-------- Extrait du document --------

Procédure devant la cour :
Par une requête, enregistrée le 2 octobre 2017, M. et MmeF..., représentés par MeB..., demandent à la cour :
1°) d'annuler ce jugement du tribunal administratif de Nantes du 9 août 2017 ;
2°) d'annuler les arrêtés de la préfète de la Loire-Atlantique du 4 août 2017 ;
3°) d'enjoindre à la préfète de la Loire-Atlantique de leur remettre une autorisation provisoire de séjour en qualité de demandeur d'asile, ou à défaut de réexaminer leurs demandes dans un délai de 48 heures à compter de la notification de l'arrêt à intervenir ;
4°) de mettre à la charge de l'Etat la somme de 1 500 euros en application des articles L. 761-1 du code de justice administrative et 37 de la loi du 10 juillet 1991.
Ils soutiennent que :
en ce qui concerne les décisions de remise aux autorités allemandes :
- elles ne sont pas suffisamment motivées ;
- la confusion existant sur le fondement légal de la demande de reprise en charge par l'Allemagne traduit un défaut d'examen préalable et sérieux de la part du préfet ;
- ces décisions sont entachées en conséquence d'un défaut de base légale ;
- les décisions sont entachées d'une erreur de droit dès lors que c'est l'Italie qui leur a délivré un visa de court séjour pour entrer sur le territoire des Etats membres ; les dispositions de l'article 12 du règlement 604/2013 ont été méconnues ;
en ce qui concerne les décisions d'assignation à résidence :
- elles sont insuffisamment motivées ;
- elles sont illégales en raison de l'illégalité des décisions portant réadmission vers l'Allemagne ;
- elles méconnaissent les dispositions de l'article L. 561-2 du code de l'entrée et du séjour des étrangers et du droit d'asile.

--------

[Consigne écrite 1] Reproduisez fidèlement le passage de l'extrait sur la procédure devant la cour, de "Procédure devant la" à "10 juillet 1991.".
[Consigne écrite 2] D'après l'extrait sur la procédure devant la cour, quelle somme les requérants demandent-ils de mettre à la charge de l'État ?
[Consigne écrite 3] Reprenez l'extrait sur la procédure devant la cour là où il s'arrête et rédigez la suite.
Les données proviennent d'une autre source.

-------- Données fournies --------

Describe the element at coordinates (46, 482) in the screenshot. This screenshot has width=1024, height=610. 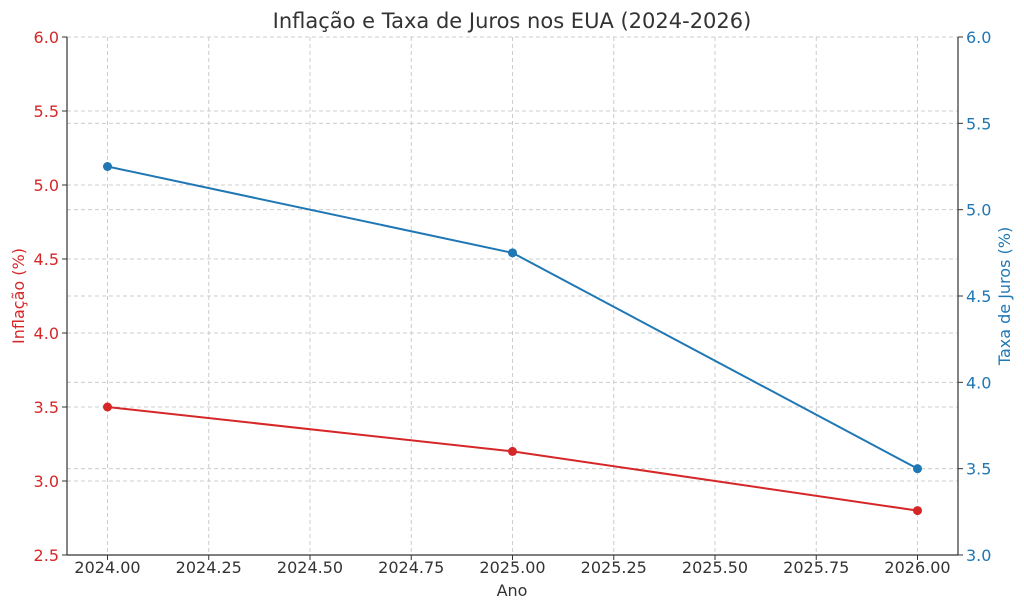
I see `y-tick-label-left: 3.0` at that location.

--------

[Réponse attendue 1]
Procédure devant la cour :
Par une requête, enregistrée le 2 octobre 2017, M. et MmeF..., représentés par MeB..., demandent à la cour :
1°) d'annuler ce jugement du tribunal administratif de Nantes du 9 août 2017 ;
2°) d'annuler les arrêtés de la préfète de la Loire-Atlantique du 4 août 2017 ;
3°) d'enjoindre à la préfète de la Loire-Atlantique de leur remettre une autorisation provisoire de séjour en qualité de demandeur d'asile, ou à défaut de réexaminer leurs demandes dans un délai de 48 heures à compter de la notification de l'arrêt à intervenir ;
4°) de mettre à la charge de l'Etat la somme de 1 500 euros en application des articles L. 761-1 du code de justice administrative et 37 de la loi du 10 juillet 1991.

[Réponse attendue 2] La somme de 1 500 euros.

[Réponse attendue 3]
Par un mémoire en défense, enregistré le 13 septembre 2018, le préfet de la Loire-Atlantique conclut au rejet de la requête.
Il soutient qu'aucun des moyens soulevés par M. et Mme F...n'est fondé.
M. et Mme F...ont été admis au bénéfice de l'aide juridictionnelle totale par une décision en date du 1er septembre 2017.
Vu les autres pièces du dossier.
Vu :
- la convention européenne de sauvegarde des droits de l'homme et des libertés fondamentales ;
- le règlement (UE) n° 603/2013 du Parlement européen et du Conseil du 26 juin 2013 ;
- le règlement (UE) n° 604/2013 du Parlement européen et du Conseil du 26 juin 2013 ;
- le code de l'entrée et du séjour des étrangers et du droit d'asile ;
- la loi n° 79-587 du 11 juillet 1979 ;
- la loi n° 91-647 du 10 juillet 1991 ;
- le code de justice administrative.
Le président de la formation de jugement a dispensé le rapporteur public, sur sa proposition, de prononcer des conclusions à l'audience.
Les parties ont été régulièrement averties du jour de l'audience.
Ont été entendus au cours de l'audience publique :
- le rapport de Mme Allio-Rousseau ;
- et les observations de MeE..., représentant M. et Mme F....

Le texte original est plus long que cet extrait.